Async Transfer Patterns

def async_transfer():
    return {
        "cuda_streams": """
            # Use separate stream for data transfer
            compute_stream = torch.cuda.Stream()
            transfer_stream = torch.cuda.Stream()

            with torch.cuda.stream(transfer_stream):
                # Start async transfer
                data_gpu = data_cpu.to('cuda', non_blocking=True)

            with torch.cuda.stream(compute_stream):
                # Do compute while transfer happens
                result = model(other_data)

            # Synchronize when transfer needed
            transfer_stream.synchronize()
            # Now data_gpu is ready
        """,

        "double_buffering": """
            # Two buffers: one computing, one transferring
            buffer_a = torch.empty(size, device='cuda')
            buffer_b = torch.empty(size, device='cuda')

            for batch in data:
                if batch % 2 == 0:
                    compute_buffer, transfer_buffer = buffer_a, buffer_b
                else:
                    compute_buffer, transfer_buffer = buffer_b, buffer_a

                # Compute on compute_buffer
                # Transfer into transfer_buffer
                # Overlap hides latency
        """,
    }

Decision Matrix

def offload_decision_matrix():
    return {
        "matrix": """
            Data Type       | Access Freq | Size | Offload? | To Where
            ----------------|-------------|------|----------|----------
            Model weights   | Every layer | Large| Maybe    | CPU, prefetch
            Recent KV cache | High        | Med  | No       | Stay on GPU
            Old KV cache    | Low         | Large| Yes      | CPU RAM
            Activations     | Once        | Med  | Yes      | CPU RAM (training)
            Optimizer state | Once/step   | Large| Yes      | CPU RAM (training)
        """,

        "simple_rule": """
            Memory pressure low?
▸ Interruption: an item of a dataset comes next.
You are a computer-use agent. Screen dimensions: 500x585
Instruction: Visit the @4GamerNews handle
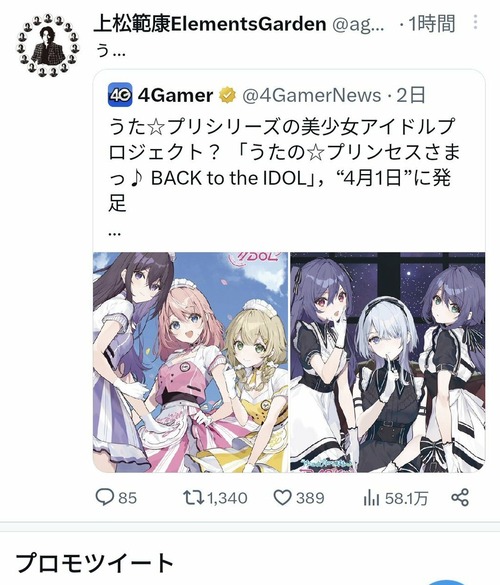coord(312,96)
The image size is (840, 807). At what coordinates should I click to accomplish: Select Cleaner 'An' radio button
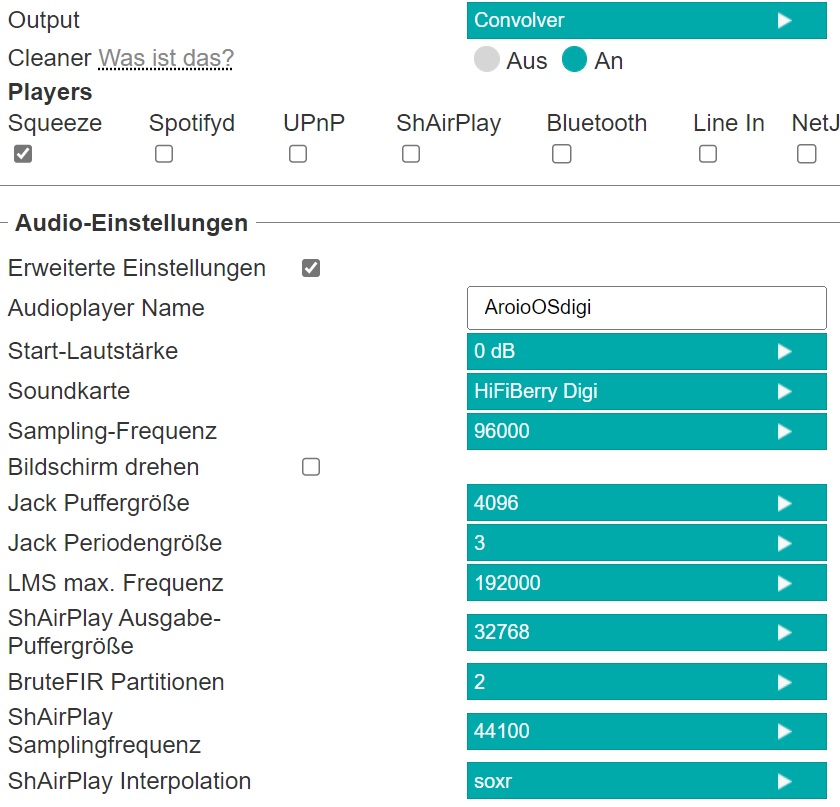(574, 60)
Don't offload, complexity not worth it.
            Memory pressure high + data accessed rarely? Offload.
            Memory pressure high + data accessed often? Need bigger GPU.
        """,

        "benchmarking": """
            Always benchmark your specific workload:

            1. Measure baseline (no offloading)
            2. Add offloading for candidate data
            3. Compare throughput and latency
            4. If improvement, keep. If not, revert.

            Theory says when to offload.
            Benchmarks confirm it works.
        """,
    }

The offload decision is economic. If transfer cost is less than the value of freed memory (measured by what else you could do with it), offload. If transfer cost exceeds the benefit, keep the data on GPU. Run the numbers for your specific workload.